The sudden surge in interest puts cannabis cultivators into pressure of meeting market demands. The Canadian cultivator Aurora Cannabis is building facilities such as the 1.2m sq ft. “Aurora sky”, automating agricultural process and regulating growth environment. They are also putting money into the business by acquisition of CanniMed Therapeutics, a Canadian medical marijuana producer, and buying MedReleaf for $2.5bn as well as investing in the cannabis producer The Green Organic Dutchman.

Despite all these efforts, the supply would still only meet 30%-60% of the market demand after legalization of marijuana in Canada on the 17th, feeding the black market and tax evasions. According to BDS Analytics that during the last year, global spending over cannabis reached $9.5bn, and expected 22% compound growth rate reaching more than $22bn in 2022. While study from C.D Howe Institute shows that the demand is expected to increase from 210 tonnes to 610 tonnes, thus with the retail price of C$9 per gram, the Canadian government would miss out roughly C$774m in revenue. 230% growth in 5 years according to study by Arcview and BDS Analytics with 73% coming from the US.

Entry into the stock market
Tilray (TLRY), the first medical cannabis producer that had IPO in the US saw its share price increase from $17 per share to $300 in this year September, and recently they have plan to sell convertibles in a private placement in Canada, as senior unsecured obligations convertible into cash, stock and shares. Since their products being approved by DEA to import medical cannabis into the US, they have bought Alef Biotechnology based in Latin America to do medical research on marijuana with $250,000 Canadian dollars and $4.75m in stock, hoping to bring business into Chile and Latin America.
Following Tilray, producers like Canopy Growth Corp (TSE), Cronos Group (CGC) and Aurora Cannabis (ACB) have taken entry in NYSE, OTCQX and Nasdaq.

Generally speaking, there are three categories that cannabis related business on the stock market fall into: cultivation companies like Canopy Growth Corp (CGC), Aurora Cannabis Inc.(ACB), with most of them supplying the Europe market; pharmaceutical companies like AbbieVie(ABBV), GW Pharmaceuticals(GWPH), and businesses facilitating supply chains of cannabis including GrowGeneration Corp(GRWG) and The Scotts Miracle Grow Company(SMG).

Despite the stock price boom in companies like Tiray, many investors have concerns that this “thematic” investing tends to attract a lot of passive funds, showing “bubble-like signs”, according to Financial Time columnists.

Prompt A:
In the text on the cannabis market, what share of market demand is supply expected to meet after marijuana is legalized in Canada?
Prompt B:
List every company that the cannabis market text says Aurora Cannabis is acquiring, buying or investing in.
Prompt C:
Continue the text on the cannabis market after its last sentence.

Data listing:
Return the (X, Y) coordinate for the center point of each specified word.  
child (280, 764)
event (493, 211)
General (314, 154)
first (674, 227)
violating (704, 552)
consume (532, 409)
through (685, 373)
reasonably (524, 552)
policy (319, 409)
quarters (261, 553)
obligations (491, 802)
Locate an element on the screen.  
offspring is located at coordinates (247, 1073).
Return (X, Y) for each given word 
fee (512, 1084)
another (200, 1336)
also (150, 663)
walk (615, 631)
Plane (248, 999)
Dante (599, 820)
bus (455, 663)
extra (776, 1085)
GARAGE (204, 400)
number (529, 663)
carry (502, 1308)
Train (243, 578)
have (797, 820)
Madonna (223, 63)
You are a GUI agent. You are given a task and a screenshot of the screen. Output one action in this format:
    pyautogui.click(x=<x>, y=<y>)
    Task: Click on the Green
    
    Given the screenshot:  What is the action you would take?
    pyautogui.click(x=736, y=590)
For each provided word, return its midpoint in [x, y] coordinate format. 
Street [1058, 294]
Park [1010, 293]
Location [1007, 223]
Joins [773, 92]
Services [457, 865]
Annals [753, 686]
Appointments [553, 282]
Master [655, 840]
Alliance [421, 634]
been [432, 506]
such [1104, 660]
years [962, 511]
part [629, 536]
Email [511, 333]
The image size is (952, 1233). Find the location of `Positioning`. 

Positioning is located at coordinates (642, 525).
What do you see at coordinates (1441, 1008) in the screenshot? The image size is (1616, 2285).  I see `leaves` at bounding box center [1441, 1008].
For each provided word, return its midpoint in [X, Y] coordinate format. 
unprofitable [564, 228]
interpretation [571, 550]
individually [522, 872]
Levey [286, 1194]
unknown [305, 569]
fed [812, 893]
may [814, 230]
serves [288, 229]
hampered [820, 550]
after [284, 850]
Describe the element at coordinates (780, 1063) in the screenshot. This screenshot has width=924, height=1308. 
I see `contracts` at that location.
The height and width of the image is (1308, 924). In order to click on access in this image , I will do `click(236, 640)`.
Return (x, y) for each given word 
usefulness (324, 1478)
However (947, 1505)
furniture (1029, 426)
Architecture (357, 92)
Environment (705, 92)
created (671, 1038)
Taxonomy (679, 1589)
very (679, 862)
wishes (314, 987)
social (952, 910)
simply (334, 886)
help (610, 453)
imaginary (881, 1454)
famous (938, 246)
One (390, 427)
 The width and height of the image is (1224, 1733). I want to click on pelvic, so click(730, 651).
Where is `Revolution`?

Written answer A:
30%-60%

Written answer B:
CanniMed Therapeutics, MedReleaf, The Green Organic Dutchman

Written answer C:
Insys Therapeutics (INSYS) a pharmaceutical company with its drug approved by FDA in 2016 and listed on Nasdaq, saw its share drop from $44 to $4 in two years.

Undoubtedly, this industry is expanding, and the CEO of cannabis producer Canopy Growth Corp believes that many people still don’t realize how quickly it is growing. “I don’t think it’s appreciated yet how quickly things are opening up in Europe, Latin America, and even likely the US”, said the CEO of the company with presence in 11 countries including Denmark, Germany and Czech Republic, with 10% of sale in the last quarter coming from thousands of Germany pharmacies.

There might be more and more countries joining the league. Lebanon is looking to move into the cannabis growing industry recently and had McKinsey hired to make their economic plan. Cultivated in Bekaa Valley, they claim that their “quality we have is one of the best in the world”.

The industry’s spending in marijuana, both for medical or recreational use is heavily dependent on regulations. While the impending legalization in Canada is driving investments, only 9 states in the US allows recreational use and it is still classified as Schedule I drug at the federal level.

Cultural attitude is a major factor holding the investment back. From a 2016 study carried by Deloitte, 40% of US adult population favouring legalization, and similar has shown for Canada, making it difficult for political decisions.

It is definitely a new industry in a new era, challenging to both investors and policy makers. With the market flushed with penny stocks and everchanging regulations, it is hard for investors to identify the right companies in this new niche which is susceptible to frauds.